Stored data entries:
---
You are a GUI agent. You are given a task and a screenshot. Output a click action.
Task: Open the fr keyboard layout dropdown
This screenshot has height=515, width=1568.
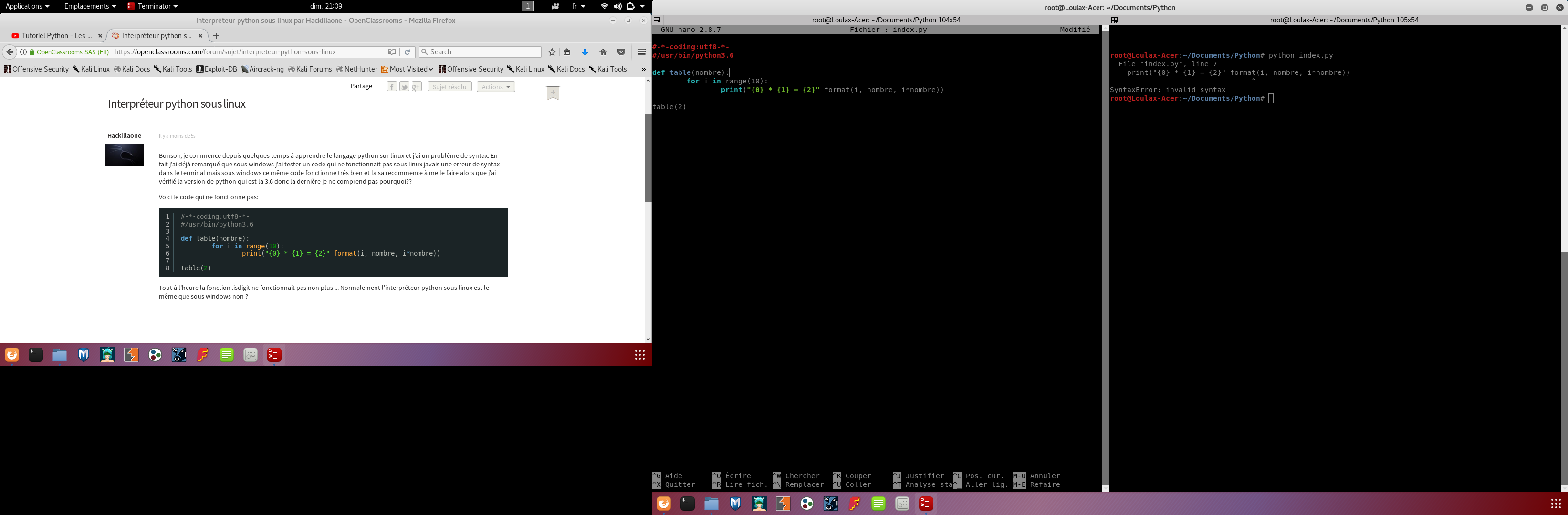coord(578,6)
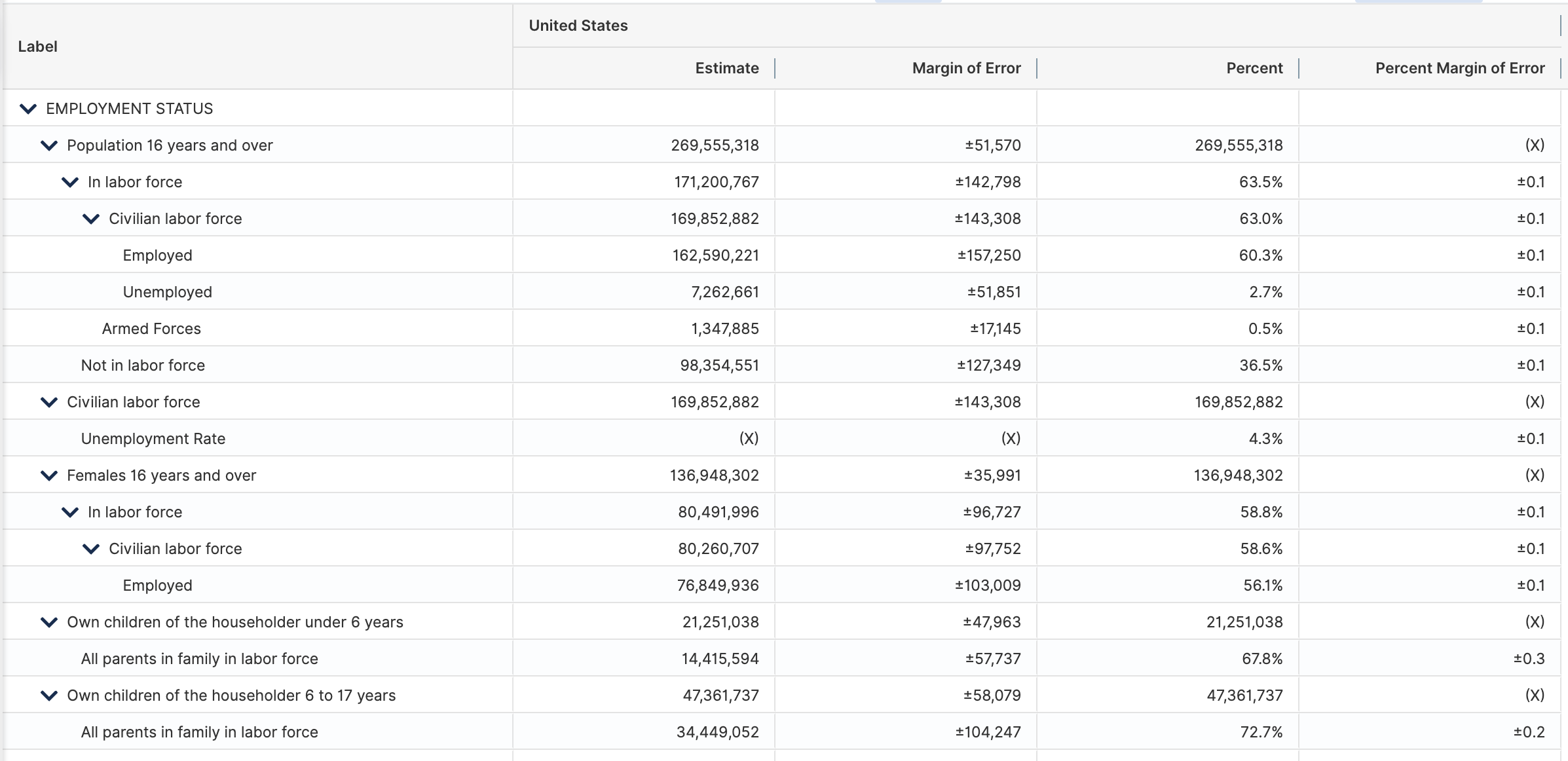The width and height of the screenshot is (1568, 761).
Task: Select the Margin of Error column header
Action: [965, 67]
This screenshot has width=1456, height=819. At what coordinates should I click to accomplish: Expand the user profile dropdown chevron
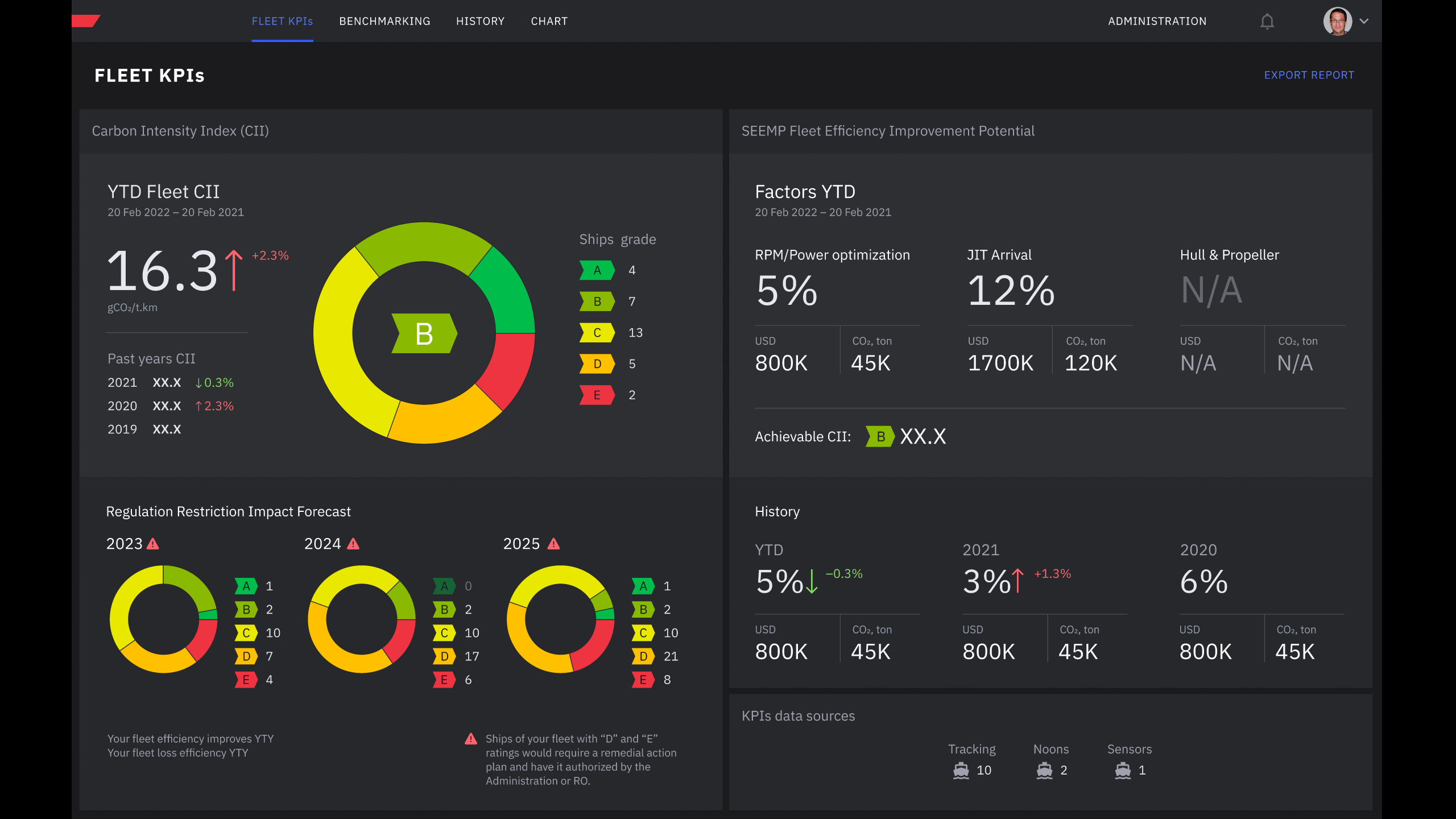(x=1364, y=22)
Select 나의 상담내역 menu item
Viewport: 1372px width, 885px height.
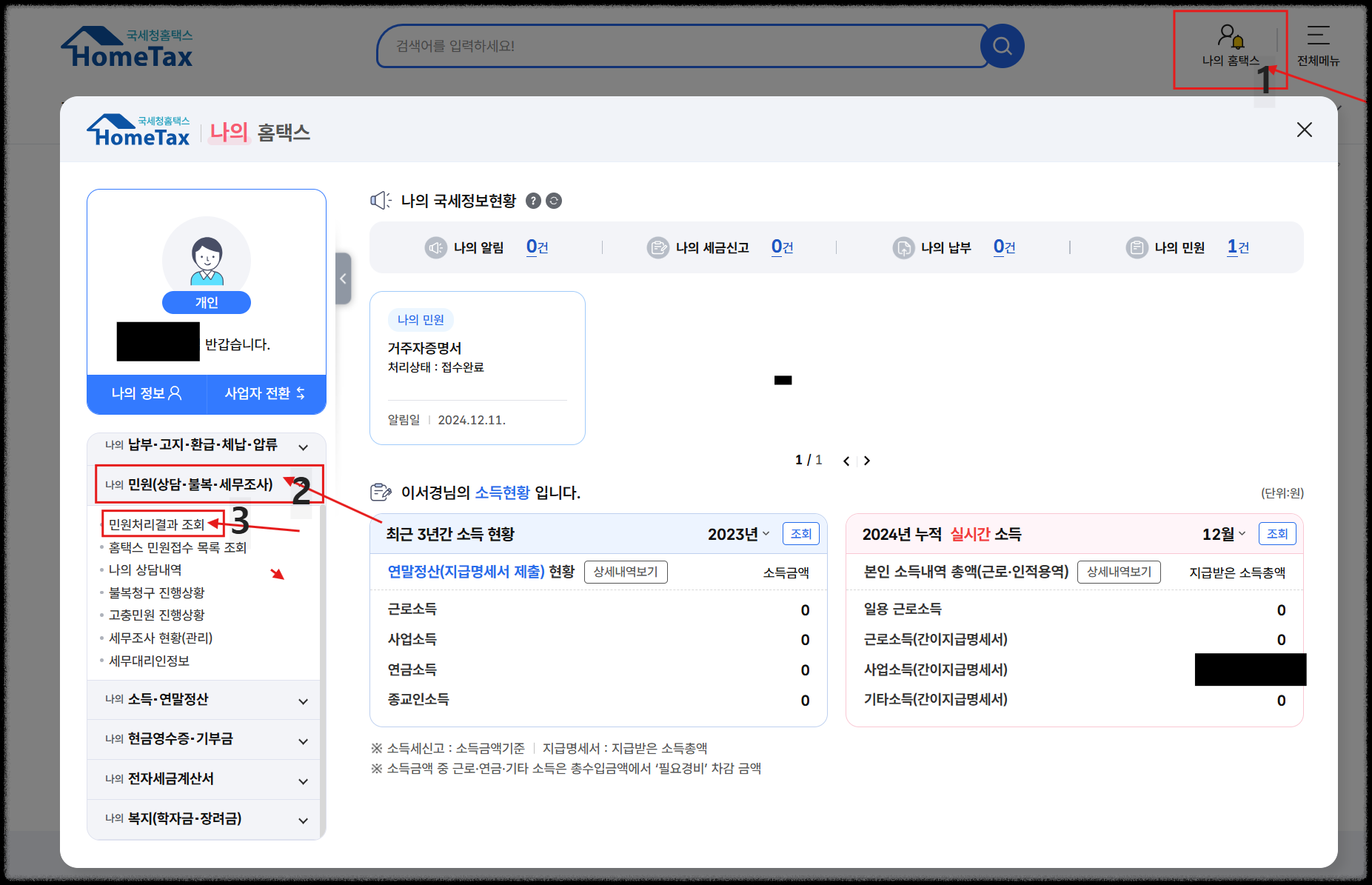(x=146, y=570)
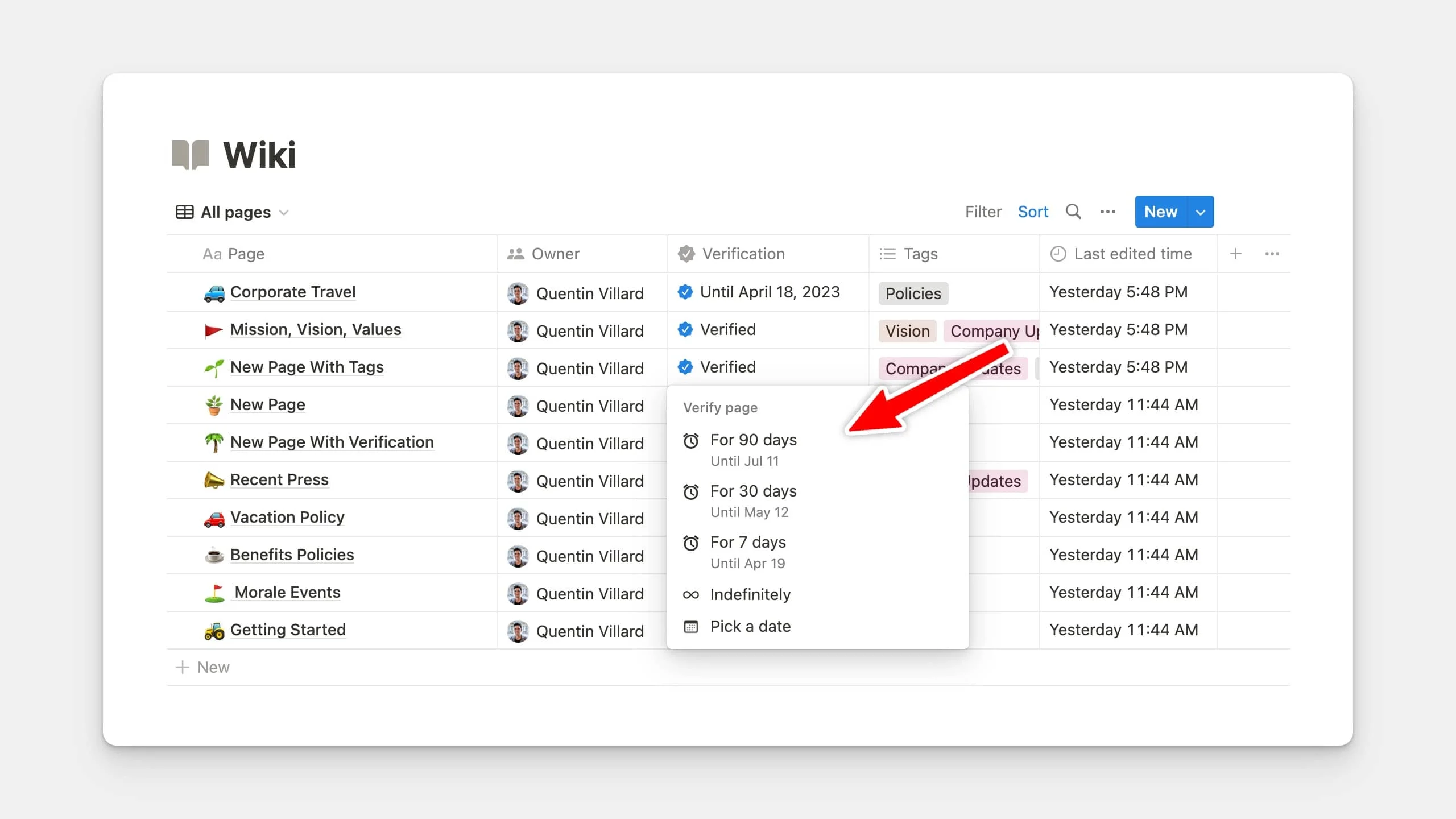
---
Your instructions> If the records contain pictures, skip them, and transcribe exactly every line from the one with "This screenshot has width=1456, height=819." through the last line.

Answer to this problem>
This screenshot has width=1456, height=819. At what coordinates should I click to accomplish: Expand the user profile dropdown chevron
(x=1364, y=22)
Select 나의 상담내역 menu item
Viewport: 1372px width, 885px height.
(x=146, y=570)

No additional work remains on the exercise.